I have a 7 month old female named Bailey and have recently been having some aggression problems with her. She has become quite possessive over her chew treats and will growl and curl her lip if I get close when she is eating one. She did have some aggression with her food dish but now she is trained to move away from the bowl and sit when someone comes close to her when she is eating. 

She also likes to growl at me sometimes when I approach her when she is sleeping. I normally continue toward her and talk calmly to her so she will stop growling and then pet her when the growling stops. It is also not uncommon for her to approach me for attention and growl softly while sitting next to me. There is never any teeth baring when this happens, and I am at a loss as to what to do. 

I have taken her to obedience classes and she did very well with those. This is my first golden and I was very excited to get her. I don't know how much of this behavior is due to the age she is at or if I am doing something wrong. Any suggestion or tips on how to stop this behavior?


----------



## EvilNessCroft (Feb 17, 2009)

Here's something you can try!

There's one thing I always do with my Molly when she chews a bone : I prepare a treat that she reaaally likes! (a dog biscuit dipped in peanut butter!) Then I wait for her to be really into the bone.. Then come next to her and trade the treat with her bone. Once she finishs the treat I wait a few seconds and give her back her bone! 

That way, she knows that when I come to her it means something good! And she knows I'll always give her back the bone! I did that ever since she was a pup and now I can take her bone with treat or no treat, no problem! But you have to always give it back to her or else she'll make the connection that if you take the bone it means she'll never see it again and THAT will lead to possessive behavior!

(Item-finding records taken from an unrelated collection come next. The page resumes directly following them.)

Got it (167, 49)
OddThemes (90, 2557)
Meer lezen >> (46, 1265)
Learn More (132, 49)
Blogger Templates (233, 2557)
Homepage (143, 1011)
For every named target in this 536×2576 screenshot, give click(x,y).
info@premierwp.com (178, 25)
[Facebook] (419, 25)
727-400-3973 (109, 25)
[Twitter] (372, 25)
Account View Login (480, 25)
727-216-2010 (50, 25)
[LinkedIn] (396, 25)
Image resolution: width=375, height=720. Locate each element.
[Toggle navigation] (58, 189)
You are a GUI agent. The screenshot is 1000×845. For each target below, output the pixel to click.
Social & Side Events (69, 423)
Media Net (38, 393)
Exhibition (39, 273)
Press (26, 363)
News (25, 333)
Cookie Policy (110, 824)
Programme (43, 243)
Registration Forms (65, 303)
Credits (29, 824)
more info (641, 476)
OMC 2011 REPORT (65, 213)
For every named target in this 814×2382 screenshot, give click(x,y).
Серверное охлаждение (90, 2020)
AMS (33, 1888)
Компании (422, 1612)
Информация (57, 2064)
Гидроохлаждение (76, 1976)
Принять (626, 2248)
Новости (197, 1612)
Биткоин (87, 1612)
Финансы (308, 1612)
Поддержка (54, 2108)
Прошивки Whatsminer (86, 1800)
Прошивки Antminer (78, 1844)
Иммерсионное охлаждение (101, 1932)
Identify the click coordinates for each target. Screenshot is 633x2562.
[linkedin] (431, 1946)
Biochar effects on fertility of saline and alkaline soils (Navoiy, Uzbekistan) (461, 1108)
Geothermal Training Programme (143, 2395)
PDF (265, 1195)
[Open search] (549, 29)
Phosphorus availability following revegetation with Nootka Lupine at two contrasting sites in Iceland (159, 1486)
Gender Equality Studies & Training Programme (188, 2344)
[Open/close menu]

Good luck and keep us posted on your progress! :wave:


----------



## BeauShel (May 20, 2007)

I think you need to bring in a behaviorist that works with positive reinforcement. Also there is something called NILIF (Nothing In Life Is Free). You can google it on the web and find alot of good training stuff about it. She is still young enough that you want to nip it in the bud. (no pun intended)


----------



## Ardeagold (Feb 26, 2007)

I think the growling when approaching you isn't growling...in the way you think it is. I think she's talking to you. MANY dogs make growling noises when playing, or asking for something. Cole talks to himself all the time. It's hilarious.

The other...raising the lip with high value treats...I'd take them away so fast her head would spin. And then would start training her to "give" (which includes exchanging one thing for another). She's resource guarding. You need some help to learn how to get her over that behavior. She'd never get another "valued" item until she learned how to give it up to all humans without a problem.

The growling when you walk up and she's sleeping is something strange. I have a dog that won't allow another dog within 5' when she's lying down (rescue Toller), but humans can sit on top of her.

I agree with calling in a behaviorist to help you through these issues, AND a thorough Vet check to insure she's completely healthy and in no pain.


----------